This week some code was linked to from Rasmus Anderson (https://github.com/rsms/peertalk) that showed how to talk to the iPhone from a Mac application using the USB cable. My immediate thought was how this could be used to connect the iPhone to microcontrollers such as the Arduino, but quickly turned to how this could be used to connect the iPhone to the Raspberry Pi. It seems that Alasdair Allan (@aallan) had the same idea at the same time, although he was thinking about the BeagleBone instead of the Pi. So we worked together to understand the PeerTalk implementation and think about how it could be used for our purposes.

Quickly we realized that this method depends on the usbmuxd service that runs on the Mac and provides a bridge to the iPhone. Actually it is cool how easy this little piece of software makes everything. Esentially the usbmuxd provides a TCP/IP bridge between the host and the iPhone. So you can open a socket from the host to the iPhone and then do all the fun sockets stuff we have been doing for ages. On the iPhone, you simply open a socket on the localhost and then accept incoming connections. On the host side, there is a bit of work to do if you are interacting directly with the usbmuxd service. This site (http://www.theiphonewiki.com/wiki/index.php?title=Usbmux) has some details if you are interested. Luckily I found a bit of Python code that handles that implementation here: (http://code.google.com/p/iphone-dataprotection/source/browse/usbmuxd-python-client/).

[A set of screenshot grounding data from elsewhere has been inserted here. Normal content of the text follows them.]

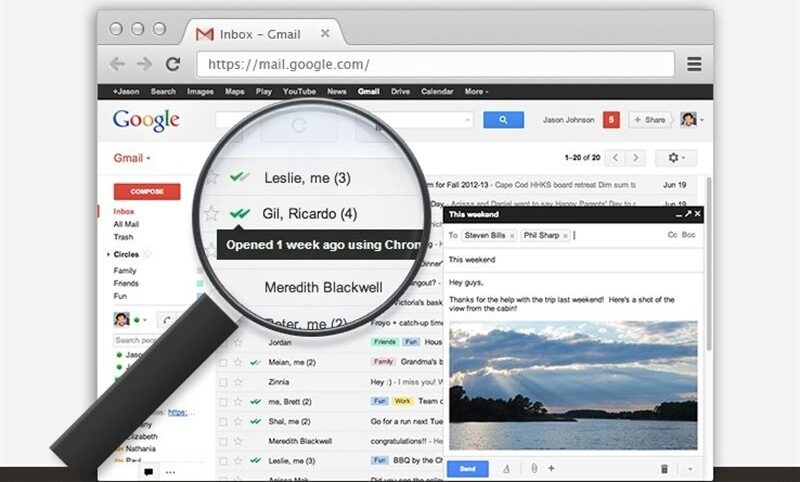Screen dimensions: 800x482
Task: Open the settings gear menu
Action: [x=676, y=158]
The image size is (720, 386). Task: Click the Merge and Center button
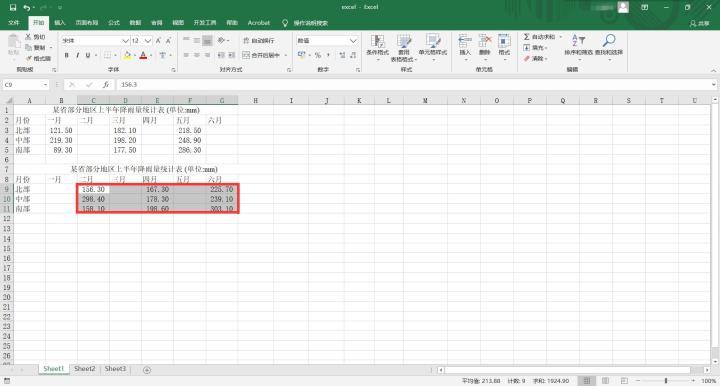[264, 55]
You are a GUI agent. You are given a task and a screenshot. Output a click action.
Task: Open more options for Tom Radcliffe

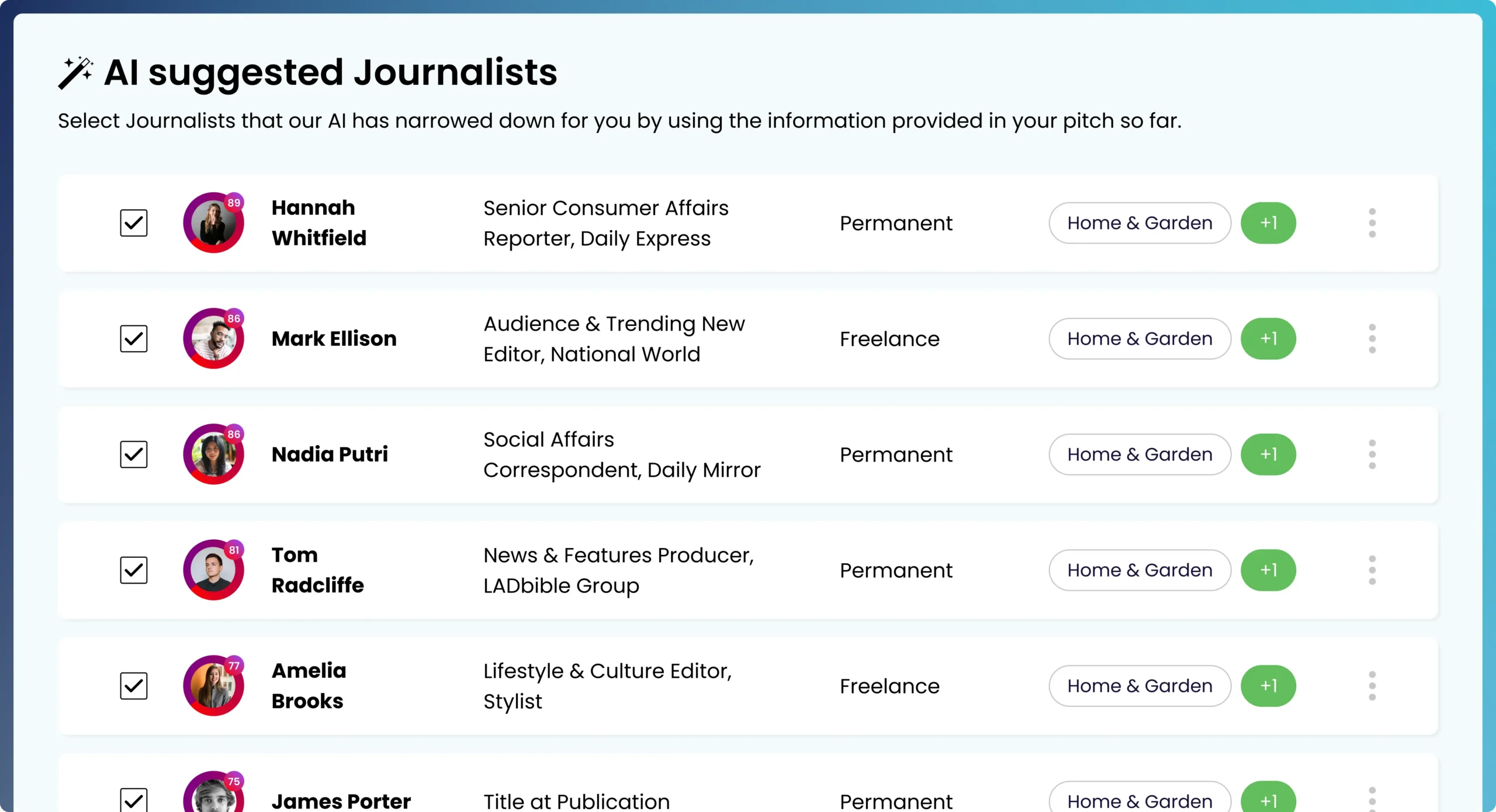[1372, 570]
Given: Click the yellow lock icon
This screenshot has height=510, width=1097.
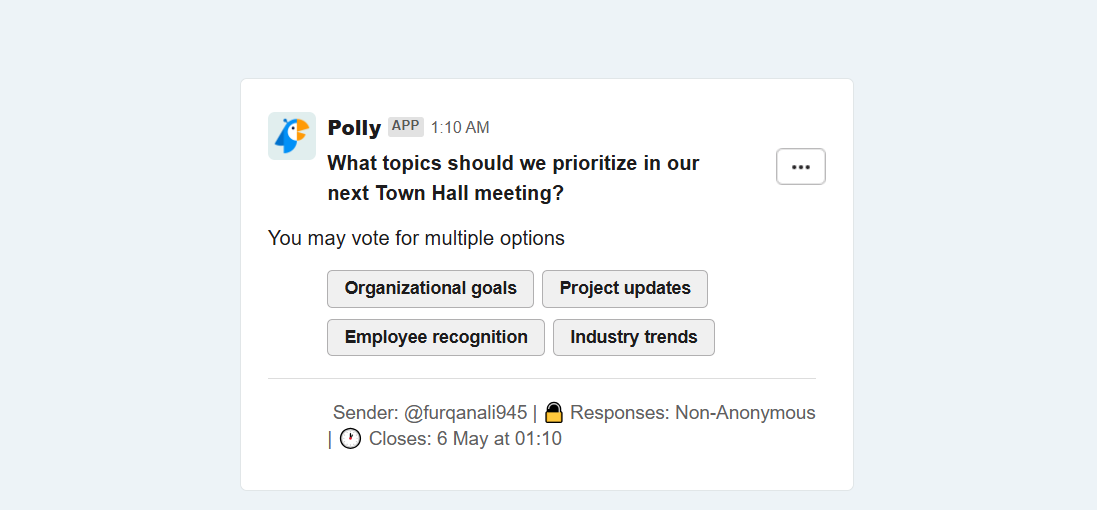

So in order to make this method work on a Raspberry Pi or BeagleBone (or really any Linux system), you need to get usbmuxd installed on it. There is an implementation of it that works, and thankfully Alasdair has provided us with a nice set of instructions on his blog post: (http://www.dailyack.com/2012/08/blinking-beaglebones-heartbeat-led-from.html). He describes the differences between the BeagleBone setup and Raspberry Pi (there is extremely little that is different). Once you have usbmuxd installed and working, you are ready to download the python code included in this project to the host.

Note: I had some random errors when trying to run the python script, so I think timing and order of things might be important. I believe this is the correct order for things to work smoothly:

  • run usbmuxd on the host
  • connect the iPhone
  • start the app on the iPhone (make sure it is a fresh start, not a resume)
  • run the python script

The interaction between the python script and the iOS application is very simple. There are 17 GPIO ports on the Raspberry Pi, so whenever the value is changed in the app, it sends the status of the switches to the python script. The python script uses the GPIO library to set the pin to either True or False. Because this is just a socket connection, you could build very complex interaction between the Pi and iPhone, the possibilities are endless.

Both the script and the iOS were written hastily, so they should not be used as examples of great programming technique. They might blow up your computer, kick your cat or start the zombie apocolypse. You have been warned.